🤖 AI Summary
Frontier AI models pose non-negligible risks of catastrophic harm, yet existing liability frameworks lack precision, enforceability, and preventive incentives. Method: This paper proposes a limited, strict, and exclusive third-party liability regime centered on “Critical AI Incidents” (CAIOs)—AI-related events that cause or are highly likely to cause catastrophic outcomes. Drawing an institutional analogy with nuclear energy liability and insurance systems, it formally defines CAIOs and their liability boundaries, and empowers insurers with quasi-regulatory authority to mandate rigorous risk modeling and safety-by-design practices. The approach integrates cross-domain institutional analogy, causal risk modeling, actuarial pricing, and incentive-compatible mechanism design. Contribution/Results: The regime significantly increases developers’ willingness to invest in safety, enhances insurers’ capacity for real-time risk monitoring and prevention, and establishes a scalable, operationally viable institutional infrastructure for AI governance.
📝 Abstract
As AI systems become more autonomous and capable, experts warn of them potentially causing catastrophic losses. Drawing on the successful precedent set by the nuclear power industry, this paper argues that developers of frontier AI models should be assigned limited, strict, and exclusive third party liability for harms resulting from Critical AI Occurrences (CAIOs) - events that cause or easily could have caused catastrophic losses.
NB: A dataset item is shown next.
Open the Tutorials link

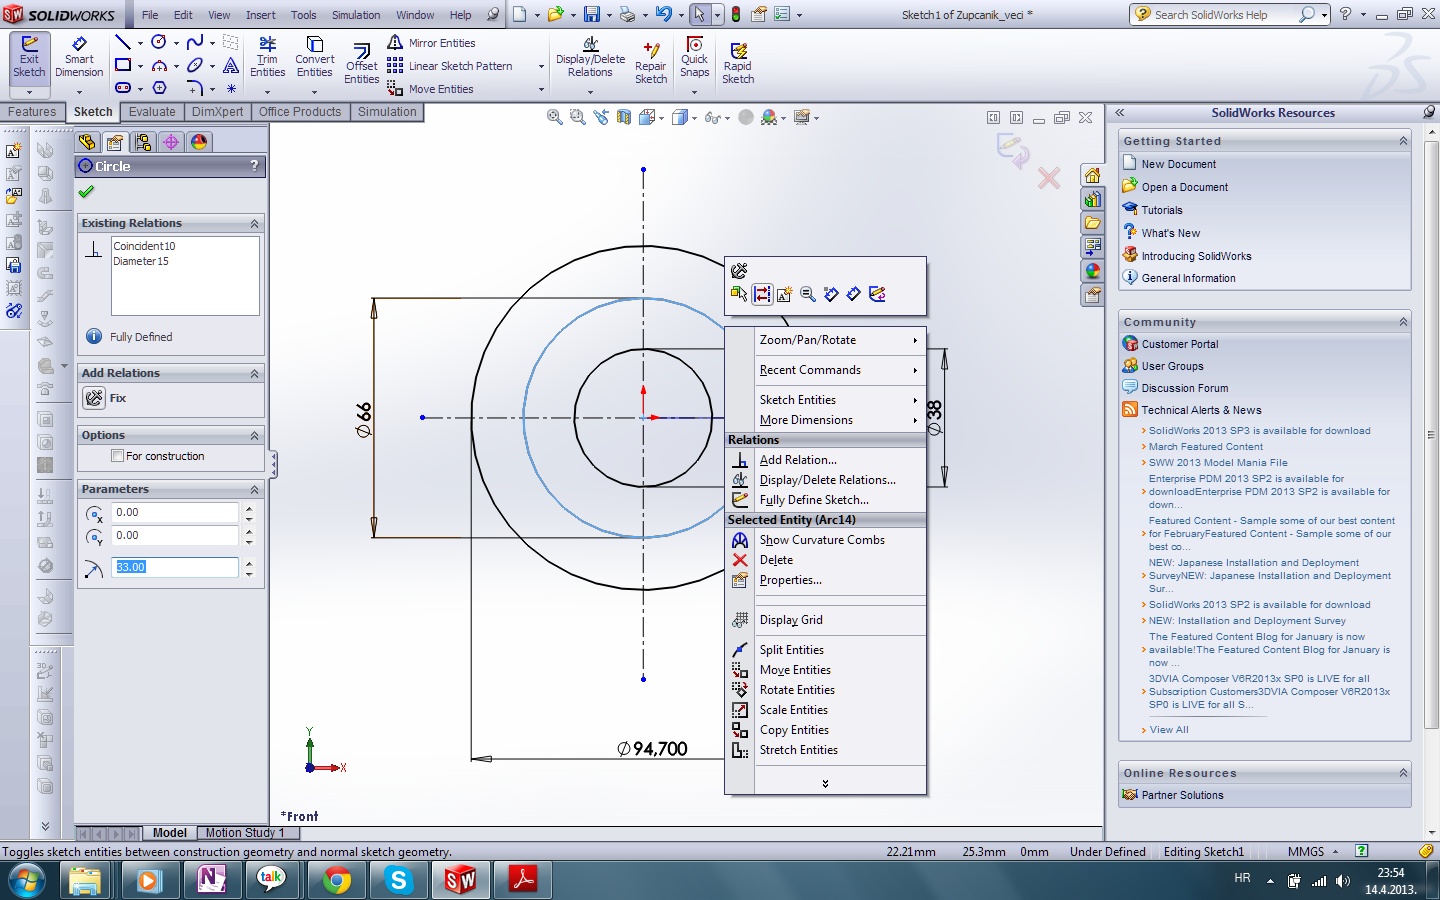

Mandatory insurance for CAIO liability is recommended to overcome developers' judgment-proofness, mitigate winner's curse dynamics, and leverage insurers' quasi-regulatory abilities. Based on theoretical arguments and observations from the analogous nuclear power context, insurers are expected to engage in a mix of causal risk-modeling, monitoring, lobbying for stricter regulation, and providing loss prevention guidance in the context of insuring against heavy-tail risks from AI. While not a substitute for regulation, clear liability assignment and mandatory insurance can help efficiently allocate resources to risk-modeling and safe design, facilitating future regulatory efforts.